→ **TEXT SHOWN**:
────────────────────────────────────────

Parser data #232

jaytaph · 2023-11-05T11:13:24Z

No description provided.

This parserdata structure is a gateway between the tokenizer and the parser. In a certain case (just one), the tokenizer needs to know the state of the parser to generate a correct token. The current setup has the tokenizer and parser in such a way, that we cannot easily reference eachother without borrow/check issues. THerefor we add this "hack", which finds out the data beforehand, and calls the tokenizer with this data. This means the call is done for each tokenizer call, instead of only when needed, but it saves a big refactor of the tokenizer/parser. In the future, we probably should separate the tokenizer, parser, and tree builder/sink structure so this is not an issue anymore.

────────────────────────────────────────

→ **DATASET EXTRACT**:
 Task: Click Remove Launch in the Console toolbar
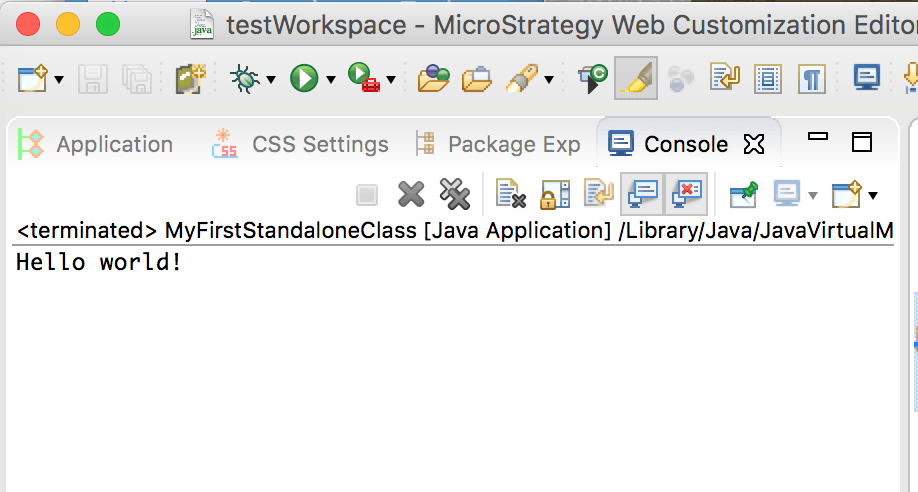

────────────────────────────────────────

→ **WHAT NEEDS TO BE DONE**:
Update the text on parser data: write out everything from "This parserdata structure" down to "an issue anymore." again, putting "bridge" in place of "gateway".

→ **SOLUTION TO THE EXERCISE**:
This parserdata structure is a bridge between the tokenizer and the parser. In a certain case (just one), the tokenizer needs to know the state of the parser to generate a correct token. The current setup has the tokenizer and parser in such a way, that we cannot easily reference eachother without borrow/check issues. THerefor we add this "hack", which finds out the data beforehand, and calls the tokenizer with this data. This means the call is done for each tokenizer call, instead of only when needed, but it saves a big refactor of the tokenizer/parser. In the future, we probably should separate the tokenizer, parser, and tree builder/sink structure so this is not an issue anymore.